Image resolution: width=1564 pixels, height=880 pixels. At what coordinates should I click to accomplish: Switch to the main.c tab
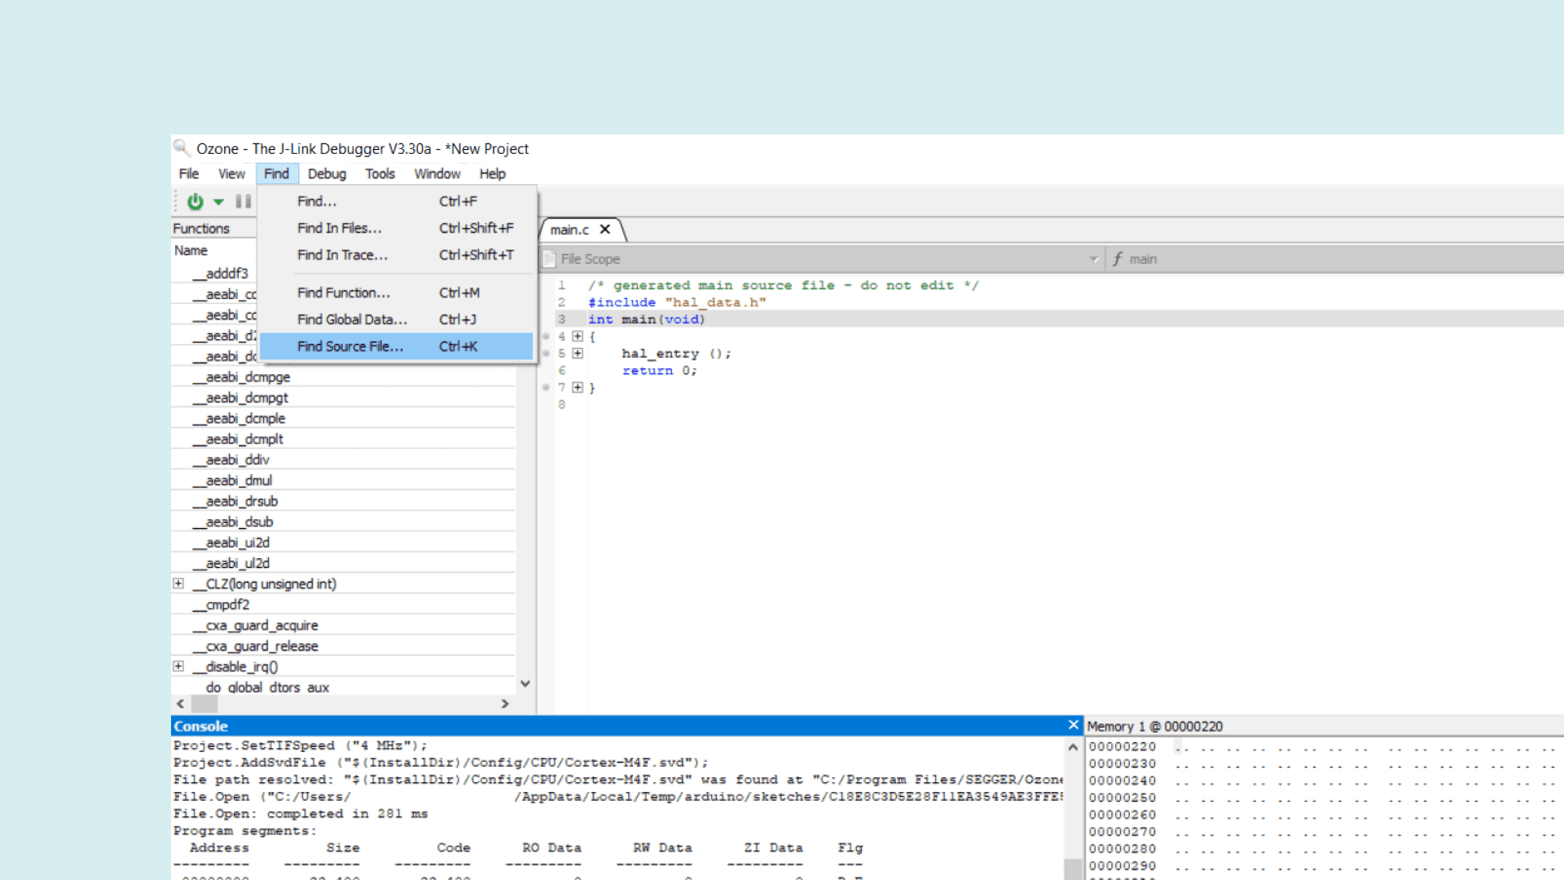(x=570, y=230)
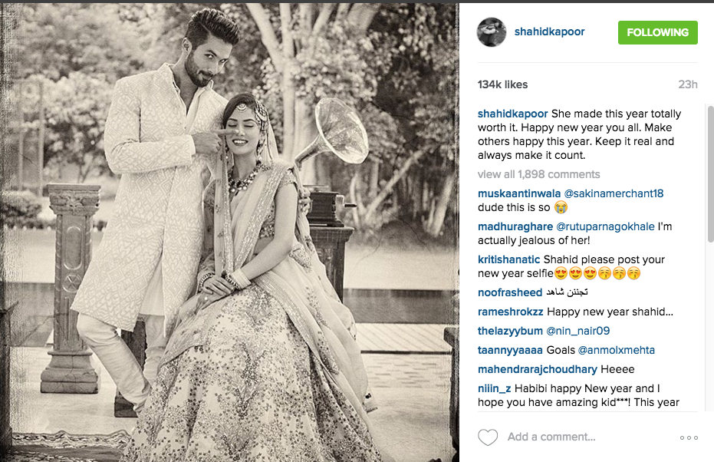Open the @nin_nair09 mention
Screen dimensions: 714x462
pyautogui.click(x=577, y=331)
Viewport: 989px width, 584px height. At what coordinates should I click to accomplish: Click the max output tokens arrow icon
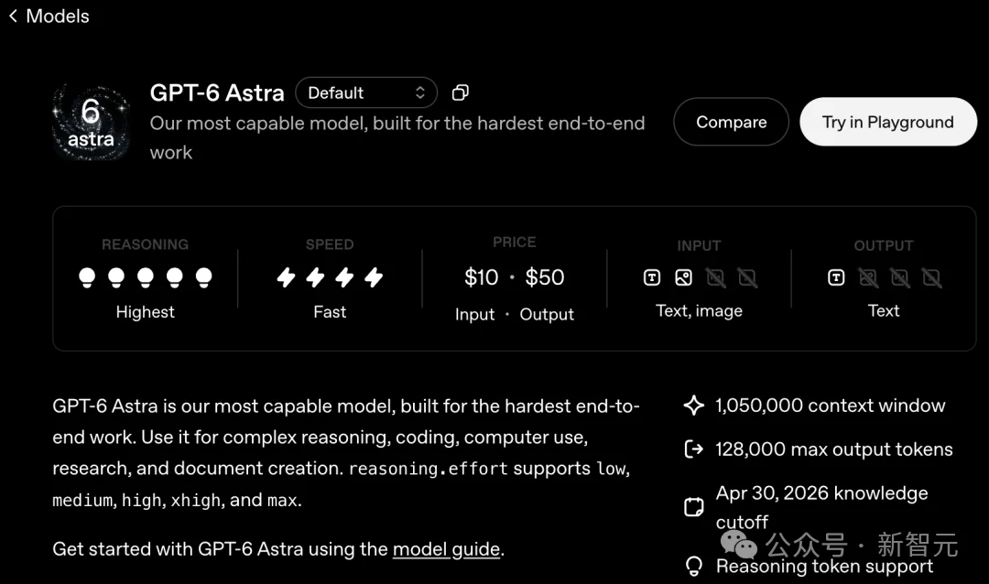click(694, 449)
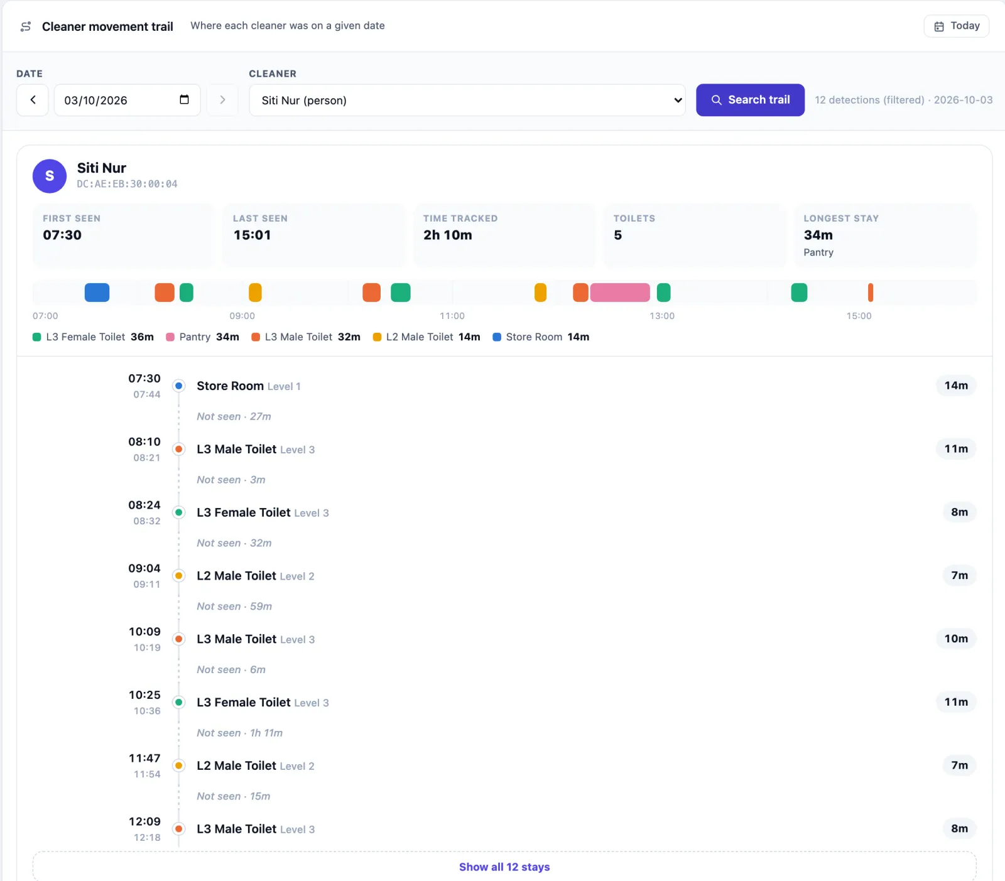Click the Search trail button
The height and width of the screenshot is (881, 1005).
750,100
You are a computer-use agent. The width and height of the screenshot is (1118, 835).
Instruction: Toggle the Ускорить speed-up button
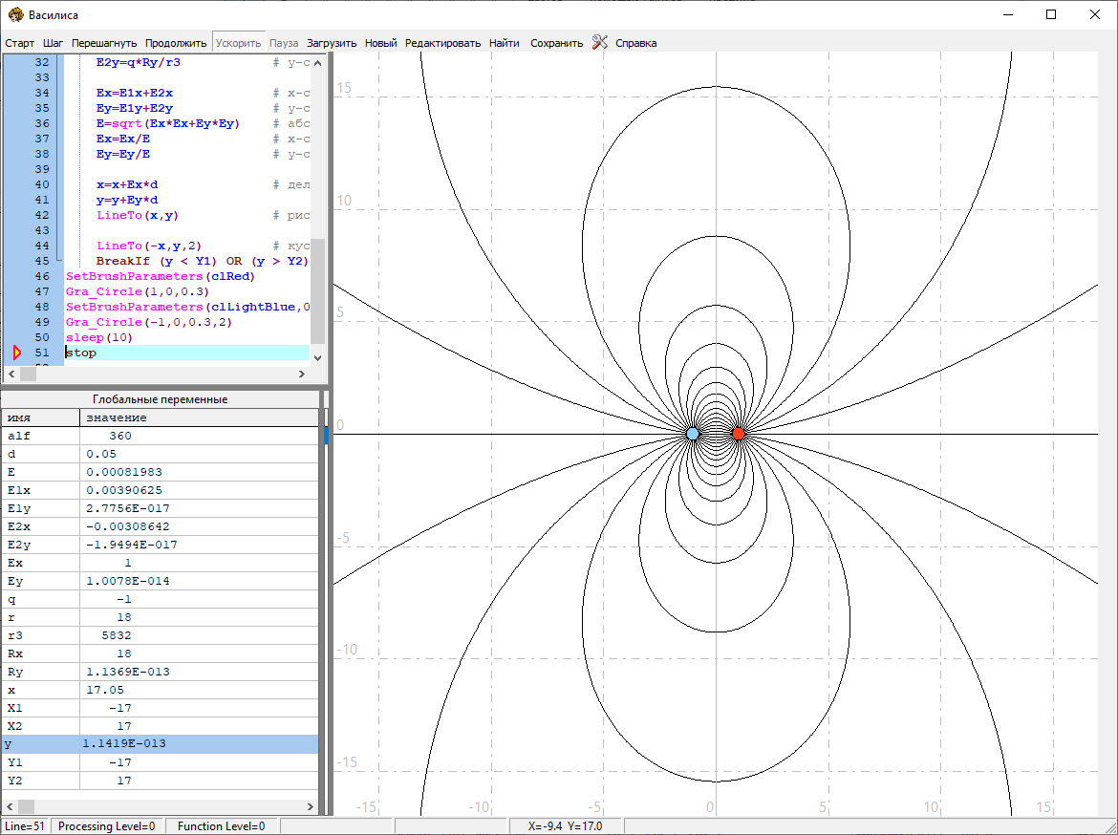pyautogui.click(x=238, y=43)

- [Instructions for the task]
Edit the data above by replacing each occurrence of "coordinates" with "screen position", leaving everything else unchanged. Reproduce all of the data except the pictures.

- [Final answer]
Image resolution: width=1564 pixels, height=880 pixels. At what screen position should I click to accomplish: Switch to the main.c tab
(x=570, y=230)
Open the @nin_nair09 mention
Screen dimensions: 714x462
pyautogui.click(x=577, y=331)
Viewport: 989px width, 584px height. At what screen position should I click to accomplish: Click the max output tokens arrow icon
click(694, 449)
Click the Search trail button
The height and width of the screenshot is (881, 1005).
750,100
You are a computer-use agent. The width and height of the screenshot is (1118, 835).
Instruction: Toggle the Ускорить speed-up button
pyautogui.click(x=238, y=43)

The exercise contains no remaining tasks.